**Work required**: Set out exactly, and only, the lines running from the one containing "931x648 pixels." to the bottom of the listing below; pictures stay out.

· · · ·

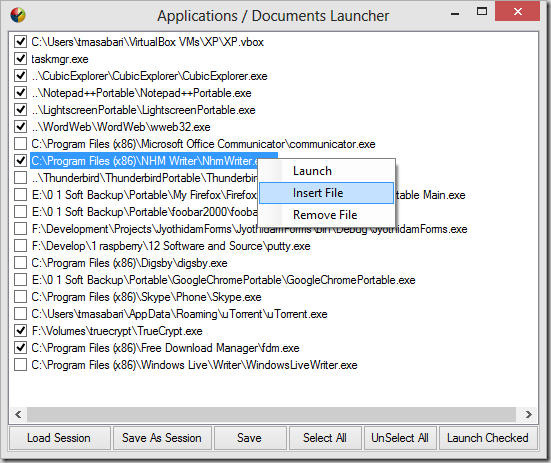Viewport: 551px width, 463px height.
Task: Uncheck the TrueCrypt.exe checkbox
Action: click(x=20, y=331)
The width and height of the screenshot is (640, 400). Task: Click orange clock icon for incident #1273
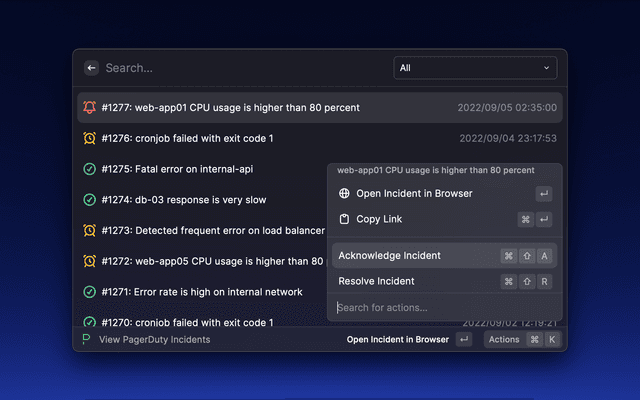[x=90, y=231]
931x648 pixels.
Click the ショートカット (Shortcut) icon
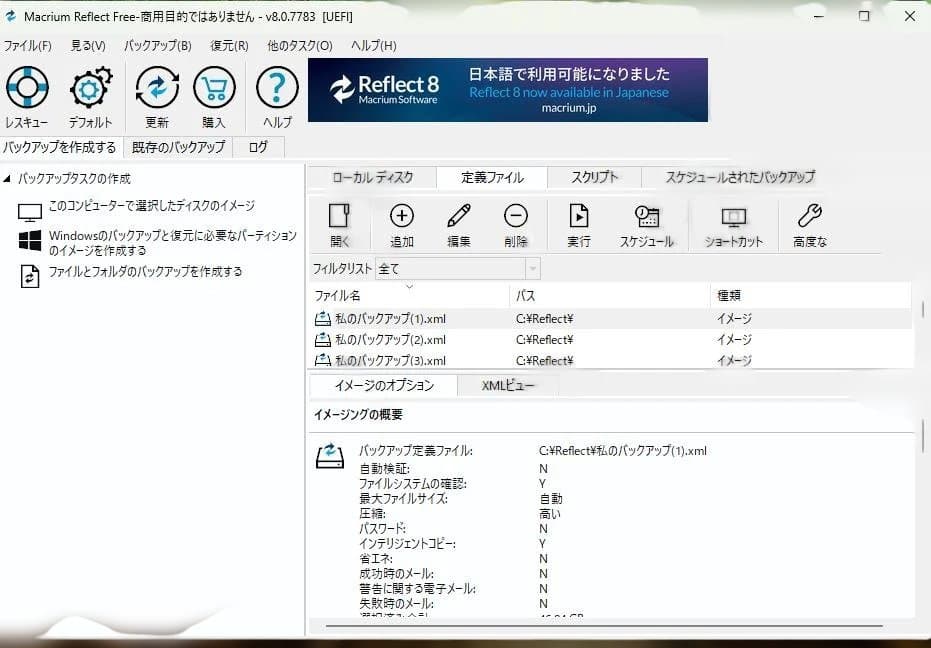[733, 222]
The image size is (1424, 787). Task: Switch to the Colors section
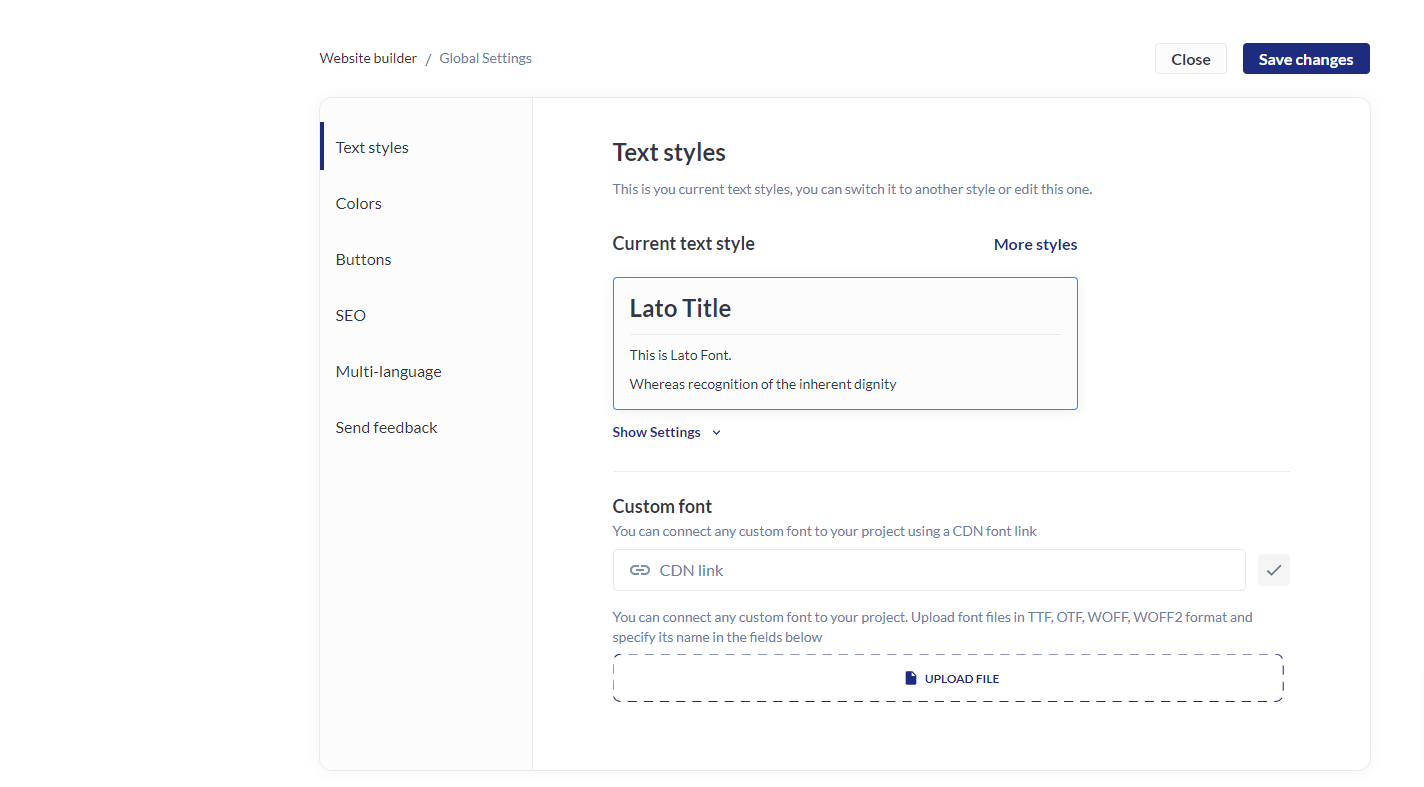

· · · ·

**Solution**:
931x648 pixels.
Click the ショートカット (Shortcut) icon
[733, 222]
The image size is (1424, 787). Task: Switch to the Colors section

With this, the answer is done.